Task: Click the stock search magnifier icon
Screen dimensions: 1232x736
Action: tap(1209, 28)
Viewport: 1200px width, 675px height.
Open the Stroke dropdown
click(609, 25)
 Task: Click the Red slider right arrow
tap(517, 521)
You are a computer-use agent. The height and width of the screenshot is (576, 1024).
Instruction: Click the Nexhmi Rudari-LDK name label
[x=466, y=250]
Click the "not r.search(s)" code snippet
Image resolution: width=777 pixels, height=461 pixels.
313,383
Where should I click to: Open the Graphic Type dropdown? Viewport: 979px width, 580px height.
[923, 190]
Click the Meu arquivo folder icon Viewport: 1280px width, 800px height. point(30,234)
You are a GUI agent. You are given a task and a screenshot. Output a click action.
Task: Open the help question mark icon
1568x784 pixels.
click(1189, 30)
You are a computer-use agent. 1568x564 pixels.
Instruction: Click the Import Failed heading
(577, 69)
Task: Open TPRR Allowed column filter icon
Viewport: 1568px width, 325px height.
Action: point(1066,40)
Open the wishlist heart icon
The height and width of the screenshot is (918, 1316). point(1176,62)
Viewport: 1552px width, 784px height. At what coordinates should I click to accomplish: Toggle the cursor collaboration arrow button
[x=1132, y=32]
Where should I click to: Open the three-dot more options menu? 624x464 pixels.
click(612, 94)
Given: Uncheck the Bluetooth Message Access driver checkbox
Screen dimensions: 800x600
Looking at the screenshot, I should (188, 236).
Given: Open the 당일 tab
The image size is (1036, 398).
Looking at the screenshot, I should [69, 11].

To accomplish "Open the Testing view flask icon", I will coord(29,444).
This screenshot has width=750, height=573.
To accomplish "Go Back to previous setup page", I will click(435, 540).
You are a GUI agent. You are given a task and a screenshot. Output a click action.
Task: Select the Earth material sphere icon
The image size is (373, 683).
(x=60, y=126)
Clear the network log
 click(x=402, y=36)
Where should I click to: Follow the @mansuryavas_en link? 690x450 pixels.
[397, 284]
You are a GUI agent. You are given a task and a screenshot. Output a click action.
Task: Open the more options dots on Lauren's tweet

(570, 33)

#### WHAT YOU ARE ASKED TO DO:
Could you retype the whole listing above without altering a word?

#### SOLUTION FOR THIS PROBLEM:
Task: Click the stock search magnifier icon
Screen dimensions: 1232x736
Action: tap(1209, 28)
Viewport: 1200px width, 675px height.
Open the Stroke dropdown
click(609, 25)
 Task: Click the Red slider right arrow
tap(517, 521)
You are a computer-use agent. The height and width of the screenshot is (576, 1024).
Instruction: Click the Nexhmi Rudari-LDK name label
[x=466, y=250]
Click the "not r.search(s)" code snippet
Image resolution: width=777 pixels, height=461 pixels.
313,383
Where should I click to: Open the Graphic Type dropdown? Viewport: 979px width, 580px height.
[923, 190]
Click the Meu arquivo folder icon Viewport: 1280px width, 800px height. point(30,234)
You are a GUI agent. You are given a task and a screenshot. Output a click action.
Task: Open the help question mark icon
1568x784 pixels.
click(1189, 30)
You are a computer-use agent. 1568x564 pixels.
Instruction: Click the Import Failed heading
(577, 69)
Task: Open TPRR Allowed column filter icon
Viewport: 1568px width, 325px height.
Action: point(1066,40)
Open the wishlist heart icon
The height and width of the screenshot is (918, 1316). point(1176,62)
Viewport: 1552px width, 784px height. At what coordinates should I click to accomplish: Toggle the cursor collaboration arrow button
[x=1132, y=32]
Where should I click to: Open the three-dot more options menu? 624x464 pixels.
click(612, 94)
Given: Uncheck the Bluetooth Message Access driver checkbox
Screen dimensions: 800x600
Looking at the screenshot, I should (188, 236).
Given: Open the 당일 tab
The image size is (1036, 398).
Looking at the screenshot, I should [69, 11].

To accomplish "Open the Testing view flask icon", I will coord(29,444).
This screenshot has width=750, height=573.
To accomplish "Go Back to previous setup page", I will click(435, 540).
You are a GUI agent. You are given a task and a screenshot. Output a click action.
Task: Select the Earth material sphere icon
The image size is (373, 683).
(x=60, y=126)
Clear the network log
 click(x=402, y=36)
Where should I click to: Follow the @mansuryavas_en link? 690x450 pixels.
[397, 284]
You are a GUI agent. You are given a task and a screenshot. Output a click action.
Task: Open the more options dots on Lauren's tweet

(570, 33)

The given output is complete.